1. A big data summarization scheduling service implementation system is characterized in that: the cloud service end provides a cloud WebAPI encrypted by Hash and salt and a file database ElasticSearch, the local server provides a local scheduling service and a local relational database, the cloud service end calls the file database ElasticSearch to aggregate and group query data of user relations, the local scheduling service collects and schedule services in a time interval configuration mode, the local relational database receives collected data transmitted back by the local scheduling service, the local scheduling service provided by the local server regularly sends an Http request to the cloud WebAPI of the cloud service end according to the local configuration time interval, the returned collected index data are inserted into the local relational database, the index data provided by the cloud service end are PV numbers, abnormal constants and active user numbers, the received parameters are time period parameters and index type parameters, the file database ElasticSearch groups PV and abnormal details of users through aggregation and dates to obtain PV numbers, abnormal constants and user details required by the users, and the active scheduling service realizes a Quartz scheduling task based on an open source scheduling user database.
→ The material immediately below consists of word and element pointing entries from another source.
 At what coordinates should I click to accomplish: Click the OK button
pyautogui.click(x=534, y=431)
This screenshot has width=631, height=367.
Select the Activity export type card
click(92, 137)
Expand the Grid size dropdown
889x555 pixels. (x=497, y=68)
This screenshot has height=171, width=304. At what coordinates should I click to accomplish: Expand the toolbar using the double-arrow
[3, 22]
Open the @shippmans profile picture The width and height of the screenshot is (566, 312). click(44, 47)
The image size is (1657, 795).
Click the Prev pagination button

2. A big data summarization scheduling service realization method is characterized in that: the method comprises the steps of grouping aggregation query of big data, gathering a cloud WebAPI and local scheduling service into a local relational database, and specifically comprises the following steps:

s1, a local server starts a local scheduling service, an Http request is sent to a cloud end WebAPI of a cloud service end in a timing mode, and parameters of a salt value and an MD5 hash value are added to the Http request for identification safety;

s2, according to the Http request, the cloud service side performs security judgment on the returned data, and performs data acquisition after the security is confirmed;

s4, the cloud server returns index data, and the summarized data are grouped and aggregated according to aggregation requirements and access conventions, wherein the aggregation requirements comprise time grouping, enterprise grouping or user grouping, and the access conventions comprise PV numbers, abnormal constants or user numbers;

and S5, the local server receives the index data returned by the cloud server and stores the summarized index data, the local server receives the index data returned by the cloud server, the returned JSON data is deserialized into a data object list which needs to be stored in a local relational database, and corresponding index data are inserted into the relational database.